:: TASK DIRECTIONS ::
Copy out the entries from the line containing "Open Документы 1 link" through the line containing "coord(211,87)", both included, and reproduce nothing beyond that stretch.
====
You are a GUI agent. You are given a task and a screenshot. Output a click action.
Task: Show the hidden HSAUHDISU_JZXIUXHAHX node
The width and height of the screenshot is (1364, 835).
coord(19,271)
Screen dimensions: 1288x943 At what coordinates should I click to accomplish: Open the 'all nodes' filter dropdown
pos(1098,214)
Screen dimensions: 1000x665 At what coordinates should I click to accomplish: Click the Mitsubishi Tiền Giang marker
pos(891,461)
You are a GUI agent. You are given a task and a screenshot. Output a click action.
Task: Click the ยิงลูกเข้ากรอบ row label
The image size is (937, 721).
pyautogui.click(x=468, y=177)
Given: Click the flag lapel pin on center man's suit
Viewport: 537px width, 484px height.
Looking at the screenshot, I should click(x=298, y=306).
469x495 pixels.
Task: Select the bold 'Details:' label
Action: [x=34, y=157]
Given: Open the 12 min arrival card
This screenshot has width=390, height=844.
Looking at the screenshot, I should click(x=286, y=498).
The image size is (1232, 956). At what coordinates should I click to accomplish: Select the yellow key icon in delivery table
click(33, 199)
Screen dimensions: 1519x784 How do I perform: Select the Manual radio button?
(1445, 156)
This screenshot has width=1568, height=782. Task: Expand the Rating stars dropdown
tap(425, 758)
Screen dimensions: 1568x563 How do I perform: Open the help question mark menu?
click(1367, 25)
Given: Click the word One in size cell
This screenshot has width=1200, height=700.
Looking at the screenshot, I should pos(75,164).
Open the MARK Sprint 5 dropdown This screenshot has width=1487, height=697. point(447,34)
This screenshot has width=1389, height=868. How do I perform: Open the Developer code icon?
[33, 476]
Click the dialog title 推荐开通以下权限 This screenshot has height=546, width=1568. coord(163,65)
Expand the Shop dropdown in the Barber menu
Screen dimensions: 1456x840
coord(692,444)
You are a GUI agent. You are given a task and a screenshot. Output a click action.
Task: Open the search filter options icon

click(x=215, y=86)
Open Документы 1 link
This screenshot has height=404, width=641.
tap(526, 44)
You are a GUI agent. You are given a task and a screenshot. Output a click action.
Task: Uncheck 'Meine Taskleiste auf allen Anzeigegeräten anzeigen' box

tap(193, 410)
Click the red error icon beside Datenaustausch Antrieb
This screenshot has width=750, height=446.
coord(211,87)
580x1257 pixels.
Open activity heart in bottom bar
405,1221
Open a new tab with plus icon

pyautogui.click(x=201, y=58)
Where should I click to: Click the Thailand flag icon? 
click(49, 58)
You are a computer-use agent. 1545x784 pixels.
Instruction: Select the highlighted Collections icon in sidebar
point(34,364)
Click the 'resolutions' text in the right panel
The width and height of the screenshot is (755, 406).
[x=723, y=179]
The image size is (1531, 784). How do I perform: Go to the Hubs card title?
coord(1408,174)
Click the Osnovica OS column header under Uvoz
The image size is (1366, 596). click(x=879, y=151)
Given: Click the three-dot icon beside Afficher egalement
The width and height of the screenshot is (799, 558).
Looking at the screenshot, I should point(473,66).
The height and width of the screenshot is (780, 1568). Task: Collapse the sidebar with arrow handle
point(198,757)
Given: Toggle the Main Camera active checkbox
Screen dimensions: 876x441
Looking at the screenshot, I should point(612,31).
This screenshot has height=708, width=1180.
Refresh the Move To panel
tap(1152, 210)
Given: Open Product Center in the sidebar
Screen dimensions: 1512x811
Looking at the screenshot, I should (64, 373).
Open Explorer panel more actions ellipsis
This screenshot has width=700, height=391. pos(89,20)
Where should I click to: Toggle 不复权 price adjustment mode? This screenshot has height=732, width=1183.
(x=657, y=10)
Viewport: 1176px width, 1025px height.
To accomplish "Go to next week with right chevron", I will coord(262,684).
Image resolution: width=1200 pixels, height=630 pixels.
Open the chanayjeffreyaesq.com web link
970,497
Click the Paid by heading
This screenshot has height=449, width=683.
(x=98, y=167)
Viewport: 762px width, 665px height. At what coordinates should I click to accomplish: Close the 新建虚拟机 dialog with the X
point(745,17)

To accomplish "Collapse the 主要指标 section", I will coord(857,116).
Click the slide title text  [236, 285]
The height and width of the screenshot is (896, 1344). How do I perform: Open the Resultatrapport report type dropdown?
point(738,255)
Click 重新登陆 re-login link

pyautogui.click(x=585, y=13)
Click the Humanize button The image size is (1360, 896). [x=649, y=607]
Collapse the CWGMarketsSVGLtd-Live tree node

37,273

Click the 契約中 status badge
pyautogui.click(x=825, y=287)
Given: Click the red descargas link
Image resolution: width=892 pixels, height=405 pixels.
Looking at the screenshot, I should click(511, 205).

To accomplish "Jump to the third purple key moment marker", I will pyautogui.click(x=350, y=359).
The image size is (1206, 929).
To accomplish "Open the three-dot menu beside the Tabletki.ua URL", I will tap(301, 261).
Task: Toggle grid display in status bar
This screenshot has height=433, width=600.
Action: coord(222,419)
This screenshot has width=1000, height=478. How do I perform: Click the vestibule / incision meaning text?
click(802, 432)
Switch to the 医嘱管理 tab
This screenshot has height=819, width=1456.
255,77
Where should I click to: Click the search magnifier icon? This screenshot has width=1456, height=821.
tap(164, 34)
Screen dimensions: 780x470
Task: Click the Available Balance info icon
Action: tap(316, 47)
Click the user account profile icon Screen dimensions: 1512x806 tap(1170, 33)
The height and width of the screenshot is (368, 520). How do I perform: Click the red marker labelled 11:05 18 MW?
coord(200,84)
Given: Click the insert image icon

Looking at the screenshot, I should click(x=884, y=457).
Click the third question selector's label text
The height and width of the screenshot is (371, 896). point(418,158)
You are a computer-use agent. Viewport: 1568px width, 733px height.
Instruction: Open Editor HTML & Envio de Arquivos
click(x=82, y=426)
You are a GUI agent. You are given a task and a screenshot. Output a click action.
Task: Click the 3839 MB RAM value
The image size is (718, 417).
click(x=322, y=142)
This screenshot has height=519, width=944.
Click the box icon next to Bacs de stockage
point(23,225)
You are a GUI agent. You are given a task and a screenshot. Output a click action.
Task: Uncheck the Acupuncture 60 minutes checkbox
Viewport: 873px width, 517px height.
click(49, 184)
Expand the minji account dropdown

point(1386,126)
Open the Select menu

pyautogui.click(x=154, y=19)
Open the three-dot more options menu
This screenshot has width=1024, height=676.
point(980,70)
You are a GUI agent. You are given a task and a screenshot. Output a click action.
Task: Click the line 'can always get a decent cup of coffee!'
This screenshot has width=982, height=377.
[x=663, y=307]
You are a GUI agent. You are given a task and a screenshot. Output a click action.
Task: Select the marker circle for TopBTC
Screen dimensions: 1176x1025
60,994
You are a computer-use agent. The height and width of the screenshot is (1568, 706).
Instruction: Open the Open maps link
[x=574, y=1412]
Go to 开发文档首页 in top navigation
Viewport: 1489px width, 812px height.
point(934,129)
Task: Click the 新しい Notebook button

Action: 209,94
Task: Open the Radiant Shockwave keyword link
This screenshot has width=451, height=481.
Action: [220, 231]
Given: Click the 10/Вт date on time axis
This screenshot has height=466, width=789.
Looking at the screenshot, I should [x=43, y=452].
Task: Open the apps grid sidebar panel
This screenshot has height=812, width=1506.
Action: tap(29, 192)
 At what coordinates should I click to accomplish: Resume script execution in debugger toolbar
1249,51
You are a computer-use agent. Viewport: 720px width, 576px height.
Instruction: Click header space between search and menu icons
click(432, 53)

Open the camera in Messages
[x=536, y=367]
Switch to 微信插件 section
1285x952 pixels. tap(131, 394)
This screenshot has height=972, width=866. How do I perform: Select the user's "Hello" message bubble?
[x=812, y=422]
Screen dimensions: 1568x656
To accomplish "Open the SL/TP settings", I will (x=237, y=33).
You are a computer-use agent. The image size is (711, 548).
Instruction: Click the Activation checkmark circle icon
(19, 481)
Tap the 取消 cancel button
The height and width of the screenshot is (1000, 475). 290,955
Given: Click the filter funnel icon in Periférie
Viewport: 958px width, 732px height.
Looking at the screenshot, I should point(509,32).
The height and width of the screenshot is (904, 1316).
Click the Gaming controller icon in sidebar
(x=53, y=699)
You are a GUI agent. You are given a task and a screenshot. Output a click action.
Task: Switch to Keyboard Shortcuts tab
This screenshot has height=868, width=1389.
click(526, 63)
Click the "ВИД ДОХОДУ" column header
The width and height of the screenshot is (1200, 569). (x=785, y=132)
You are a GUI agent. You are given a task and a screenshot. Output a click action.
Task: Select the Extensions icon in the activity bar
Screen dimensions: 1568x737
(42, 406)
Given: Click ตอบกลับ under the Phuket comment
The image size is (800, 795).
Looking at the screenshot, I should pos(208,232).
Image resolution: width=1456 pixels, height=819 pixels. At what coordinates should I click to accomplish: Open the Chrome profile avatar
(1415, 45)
====
:: EXERCISE SOLUTION ::
Open Документы 1 link
This screenshot has height=404, width=641.
tap(526, 44)
You are a GUI agent. You are given a task and a screenshot. Output a click action.
Task: Uncheck 'Meine Taskleiste auf allen Anzeigegeräten anzeigen' box

tap(193, 410)
Click the red error icon beside Datenaustausch Antrieb
This screenshot has width=750, height=446.
coord(211,87)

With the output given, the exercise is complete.